Operations research gives objective data, telling you which aspects of your business are cost effective and profitable and which use more time and resources than necessary. The numbers are clean and clear, and they give you information that isn't always apparent when you've got your nose down and you're just doing your work.
For example, tracking worker productivity relative to pay grade and equipment upgrades could help you to calculate whether an extra investment in payroll or in infrastructure pays off in increased output. Similarly, examining the correlation between the number of people on the production floor, the types of products being produced and the amount produced per person per hour provides information for determining the optimum number of people to schedule at once for different products.
Operations research evaluates your business in terms of the numbers. However, intangible variables such as kindness and quality of life also play into business decisions, and operations data typically doesn't capture their importance. The importance of operations research in modern business management can make business decisions impersonal, emphasizing the numbers at the expense of the human element.
Some operations research is also quite sophisticated mathematically. This is an advantage because a skilled and knowledgeable researcher can draw nuanced conclusions. However, if you're mostly concerned day to day with the nuts and bolts of your business, you may have neither the resources nor the interest in using complex mathematics to solve tangible operations issues.
- Linear programming: This approach builds out a model that reflects both objectives and constraints.
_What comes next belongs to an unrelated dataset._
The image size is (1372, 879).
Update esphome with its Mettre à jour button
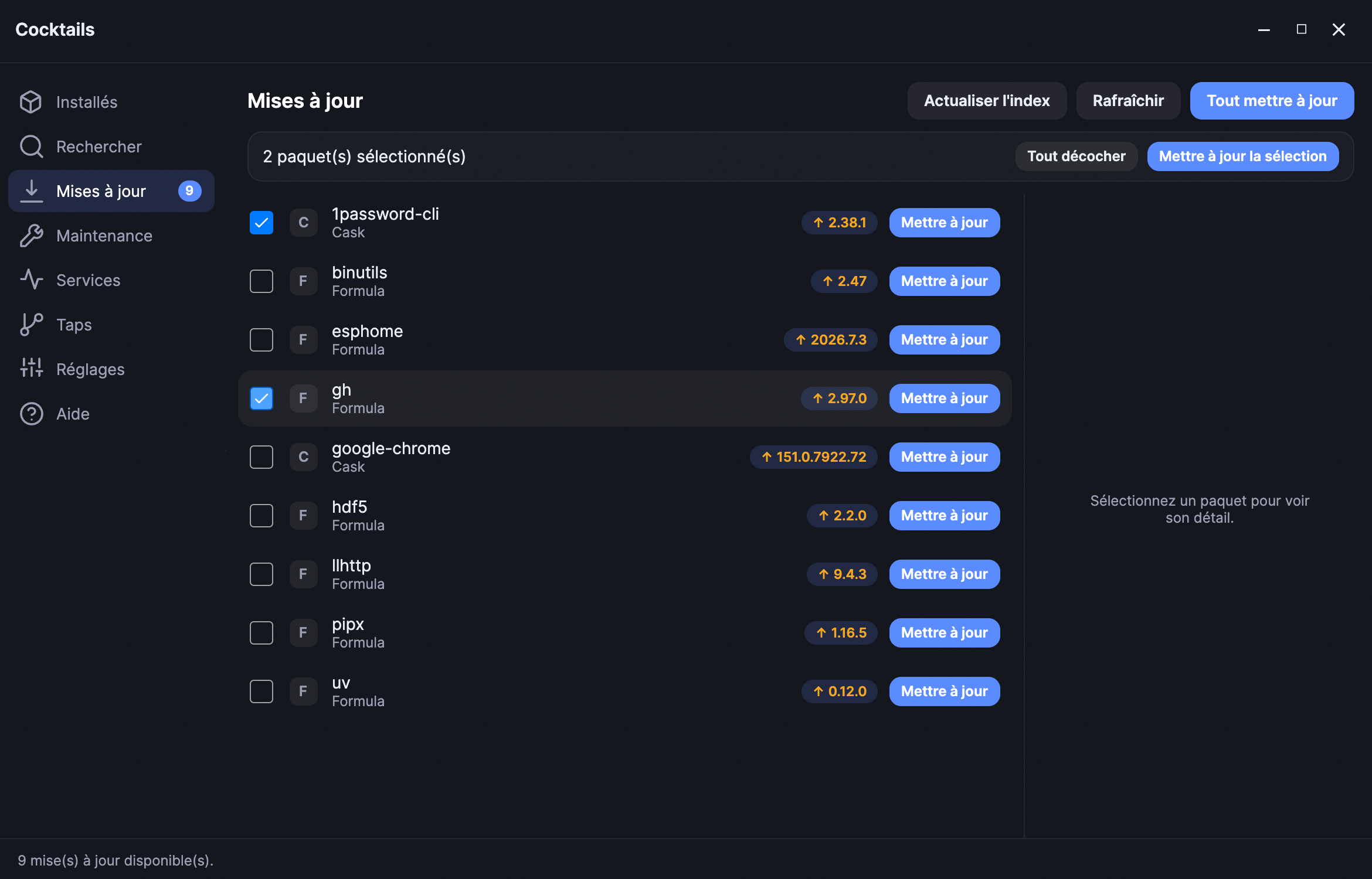click(x=944, y=340)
For example, you may be looking to create a scenario that shows how you can earn as much money as possible, with the limiting factor that your business lacks access to capital for equipment it needs. Linear programming uses software to play out the consequences of different combinations of functions, or desired outcomes, and different limiting factors that could interfere with an ideal outcome.
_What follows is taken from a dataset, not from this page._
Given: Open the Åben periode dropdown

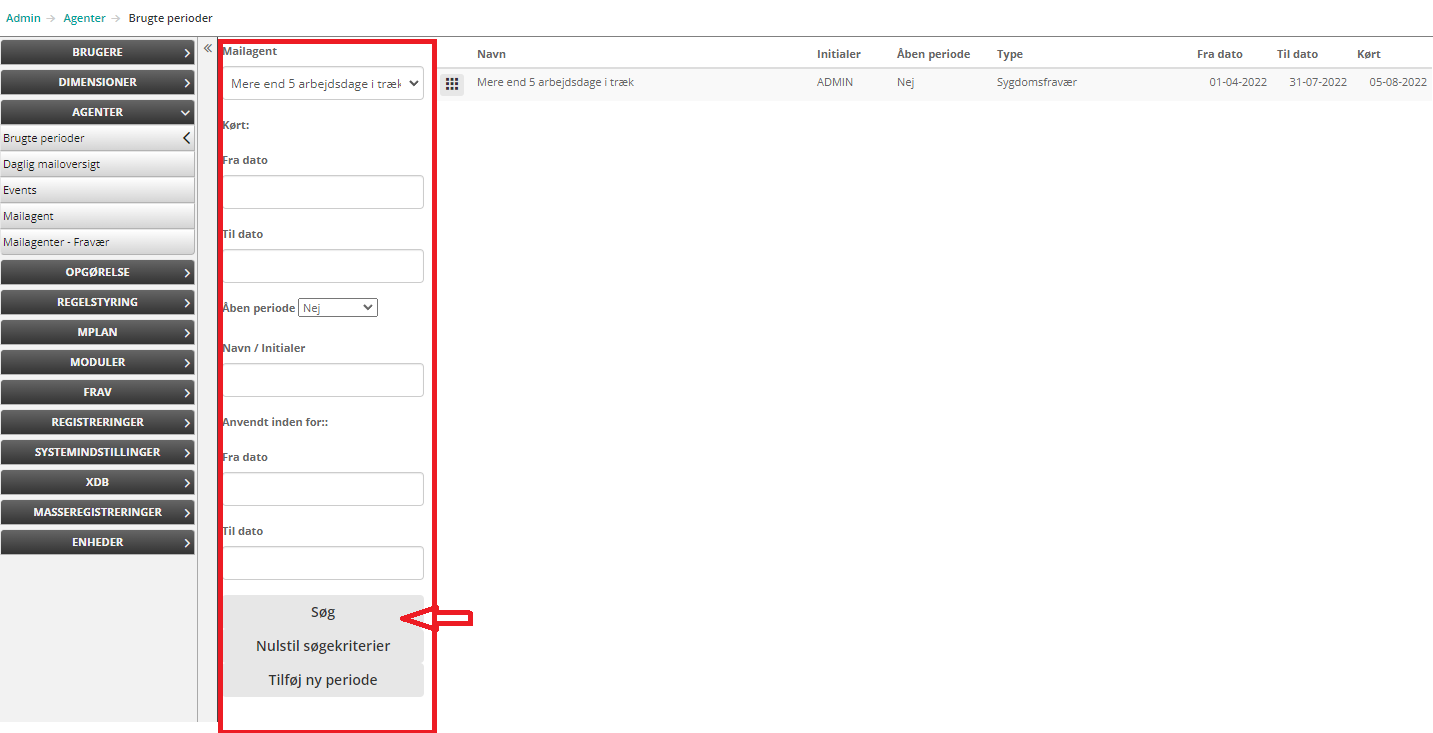Looking at the screenshot, I should pyautogui.click(x=338, y=308).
- Nonlinear programming: Although linear programming gives you the clarity of seeing direct outcomes from changing specific variables, not all outcomes are linear. In fact, nonlinear outcomes are more common than linear ones, as with scaling up a cookie recipe that requires less baking soda relative to flour as the batch size increases. Similarly, economies of scale are nonlinear, and it's tricky to accurately predict when you begin to reap their benefits.
- Simulation: Operation simulations project possible outcomes by cycling through possible random variables as if these random variables were known. By playing out many possible scenarios, simulations help you to develop a plan based on the statistical probability of having to deal with particular circumstances.
- Judgement phase: This part of the process sets up the scope of the research. At this phase, researchers outline the problem to be solved as well as the objective the inquiry is expected to achieve. Outlining the problem includes specifying its origin, causes and potential solutions.
- Research phase: This part of the process is dedicated toward gathering the data generated by the study's parameters. Once the data is collected, it is organized and analyzed to create mathematical models, and then these models are evaluated for the purpose of making recommendations. Hypotheses are advanced, tested and adjusted.
- Action phase: During this part of the process, researchers and managers work together to craft solutions that use the aggregated information to offer solutions to the problem articulated at the outset of the study. Once these solutions are offered, they are put to work, and a new phase of operations research begins as a fresh set of problems are outlined and a fresh set of outcomes are defined.